Le mancate verifiche, a differenza di quanto fatto nel caso riguardante il direttore di ginecologia del S. Chiara, XX e della XX (i quali hanno concesso l’onore al Trentino di finire e restare tutt’oggi sulle prime pagine di tutti i più importanti quotidiani e trasmissioni di inchiesta della TV nazionale per presunte vessazioni e maltrattamenti a carico di plurimi collaboratori), hanno creato un ulteriore caso clamoroso, forse anche unico in Italia: infatti, il 30 aprile 2021 il XX si è visto assegnare l’onorificenza di Cavaliere dell’Ordine al Merito della Repubblica.

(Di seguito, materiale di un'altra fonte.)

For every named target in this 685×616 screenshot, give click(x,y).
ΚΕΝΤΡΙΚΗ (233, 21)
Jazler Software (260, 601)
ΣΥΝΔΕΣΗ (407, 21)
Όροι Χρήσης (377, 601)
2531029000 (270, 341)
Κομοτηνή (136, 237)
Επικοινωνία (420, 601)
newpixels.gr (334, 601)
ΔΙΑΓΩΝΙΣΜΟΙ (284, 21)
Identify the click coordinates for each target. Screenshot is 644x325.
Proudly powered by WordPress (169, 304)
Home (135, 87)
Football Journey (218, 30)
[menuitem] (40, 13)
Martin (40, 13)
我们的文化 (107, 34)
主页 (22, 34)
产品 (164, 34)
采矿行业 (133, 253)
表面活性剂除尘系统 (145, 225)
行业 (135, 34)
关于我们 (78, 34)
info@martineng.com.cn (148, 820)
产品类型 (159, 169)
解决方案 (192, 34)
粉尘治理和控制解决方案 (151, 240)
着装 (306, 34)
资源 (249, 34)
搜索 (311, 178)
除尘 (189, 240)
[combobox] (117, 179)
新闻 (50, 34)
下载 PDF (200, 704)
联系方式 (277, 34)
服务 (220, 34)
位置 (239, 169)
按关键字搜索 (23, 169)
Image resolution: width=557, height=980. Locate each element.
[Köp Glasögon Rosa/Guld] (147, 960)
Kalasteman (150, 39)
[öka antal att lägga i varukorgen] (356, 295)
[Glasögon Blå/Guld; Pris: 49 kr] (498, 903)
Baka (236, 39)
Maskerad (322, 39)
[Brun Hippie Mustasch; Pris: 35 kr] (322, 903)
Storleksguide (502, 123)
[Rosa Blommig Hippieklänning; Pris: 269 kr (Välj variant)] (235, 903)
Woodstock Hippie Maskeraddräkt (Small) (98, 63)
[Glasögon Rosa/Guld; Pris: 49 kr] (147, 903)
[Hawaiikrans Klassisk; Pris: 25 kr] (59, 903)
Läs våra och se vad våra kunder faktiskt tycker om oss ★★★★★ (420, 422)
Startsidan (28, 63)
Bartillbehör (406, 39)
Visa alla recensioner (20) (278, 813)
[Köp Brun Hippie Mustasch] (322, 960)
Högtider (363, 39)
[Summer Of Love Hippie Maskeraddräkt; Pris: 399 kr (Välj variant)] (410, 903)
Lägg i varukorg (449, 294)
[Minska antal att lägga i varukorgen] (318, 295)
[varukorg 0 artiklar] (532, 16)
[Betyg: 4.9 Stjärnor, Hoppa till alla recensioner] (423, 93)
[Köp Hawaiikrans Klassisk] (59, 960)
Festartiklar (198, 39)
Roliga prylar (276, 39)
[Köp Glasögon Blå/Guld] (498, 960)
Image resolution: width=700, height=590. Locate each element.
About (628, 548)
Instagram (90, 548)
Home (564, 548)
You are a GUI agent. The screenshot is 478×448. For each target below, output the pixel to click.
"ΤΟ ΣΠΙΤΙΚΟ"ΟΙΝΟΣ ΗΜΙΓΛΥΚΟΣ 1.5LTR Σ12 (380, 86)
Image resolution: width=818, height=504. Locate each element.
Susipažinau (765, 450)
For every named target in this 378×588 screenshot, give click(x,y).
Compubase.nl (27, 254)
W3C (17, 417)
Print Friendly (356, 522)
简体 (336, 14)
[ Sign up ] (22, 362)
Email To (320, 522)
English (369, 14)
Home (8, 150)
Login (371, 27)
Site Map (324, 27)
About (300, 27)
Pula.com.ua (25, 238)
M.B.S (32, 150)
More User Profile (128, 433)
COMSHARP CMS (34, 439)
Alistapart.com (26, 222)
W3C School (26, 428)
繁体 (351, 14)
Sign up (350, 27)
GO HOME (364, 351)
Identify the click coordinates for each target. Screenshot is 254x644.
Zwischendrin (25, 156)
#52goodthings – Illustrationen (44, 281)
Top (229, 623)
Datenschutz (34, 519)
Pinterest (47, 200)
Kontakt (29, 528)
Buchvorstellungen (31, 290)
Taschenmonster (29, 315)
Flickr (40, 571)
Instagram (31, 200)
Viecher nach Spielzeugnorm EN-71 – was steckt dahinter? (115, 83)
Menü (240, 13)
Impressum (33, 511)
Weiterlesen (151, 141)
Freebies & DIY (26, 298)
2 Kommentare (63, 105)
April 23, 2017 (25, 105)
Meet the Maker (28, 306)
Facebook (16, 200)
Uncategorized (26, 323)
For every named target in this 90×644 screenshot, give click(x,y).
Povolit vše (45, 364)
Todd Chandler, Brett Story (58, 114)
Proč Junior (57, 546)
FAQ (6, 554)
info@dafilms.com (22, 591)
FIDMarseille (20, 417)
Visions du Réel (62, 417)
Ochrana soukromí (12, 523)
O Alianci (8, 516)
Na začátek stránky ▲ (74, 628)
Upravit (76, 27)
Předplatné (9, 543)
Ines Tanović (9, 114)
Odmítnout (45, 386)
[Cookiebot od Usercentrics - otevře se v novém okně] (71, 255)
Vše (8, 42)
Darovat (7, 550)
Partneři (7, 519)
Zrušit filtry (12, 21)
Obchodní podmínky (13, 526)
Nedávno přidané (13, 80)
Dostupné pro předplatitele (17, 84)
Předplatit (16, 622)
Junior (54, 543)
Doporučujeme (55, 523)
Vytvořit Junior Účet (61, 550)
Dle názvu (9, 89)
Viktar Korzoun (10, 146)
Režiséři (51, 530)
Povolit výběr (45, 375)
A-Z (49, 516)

Al Presidente della Repubblica qualcuno aveva mai parlato della sentenza numero 5/2020?
Noi crediamo di no e perciò vorremmo sapere chi ha perorato la causa del XX.
Non sono note iniziative di verifica neanche da parte degli altri preposti di APSS alla gestione delle «risorse umane», ovvero il dott. Gabardi, la dottoressa Magnoni, il dott. Gherardini.
Che il focolaio di «cecità selettiva» si sia esteso fino ai loro uffici?
Da questa sentenza parrebbe di capire che i casi di mobbing, presunto od accertato, in APSS siano molti di più di quello, per nulla isolato, che riguarda i dottori XX e XX.
E pensare che, nel caso dei due vertici di Ginecologia del S. Chiara, in maniera che oggi suona quasi beffarda, il dott. Bordon ha dichiarato alla stampa che «Non c’erano elementi di questa “presunta” gravità» a loro carico.
Banale evidenziare che, se i controlli non si fanno, gli «elementi» non si trovano e, grazie alla «cecità selettiva», non si vedono. «Ne avevamo parlato anche con l’allora direttore sanitario ospedaliero provinciale Claudio Dario e con il direttore del Sop Giovanni Maria Guarrera», ha confermato alla stampa l’ex-dg di Trento e oggi dg di Bologna Bordon per il caso XX- XX ma inutilmente, a quanto pare, visti i risultati.

 

Tutto ciò premesso si interroga il Presidente della Provincia per conoscere

  1. quali provvedimenti siano stati assunti da APSS nei confronti del XX;
  2. se i responsabili della gestione delle «risorse umane» di APSS, il DG, il DS, il Direttore del Sop, il Direttore del S. Chiara fossero e siano informati del caso conclusosi con la condanna, in Corte di Appello, a carico di APSS, e quali verifiche abbiano singolarmente avviato e con quali esiti;
  1. preso atto della pronuncia della Corte di Appello, quali provvedimenti sanzionatori siano stati irrogati e nei confronti di chi, anche per pervenire al recupero delle somme che APSS ha dovuto versare alla professionista «mobbizzata», certamente un palese danno erariale;
  2. a quanto ammontino, nel dettaglio, il risarcimento danni e le spese legali sopportate da APSS per la vicenda ricostruita in premessa;
  3. se tale condanna non implichi automaticamente una denuncia alla Corte dei Conti con richiesta di rivalsa sul professionista che ha messo in atto le condotte di «mobbing» dato che, come è attestato dalla sentenza 5/2020, i fatti per i quali è stata causa sono stati riconosciuti contenere «l’elemento intenzionale, trattandosi di condotte tutte volontarie», cioè di natura dolosa e non colposa.

A norma di regolamento si richiede risposta scritta.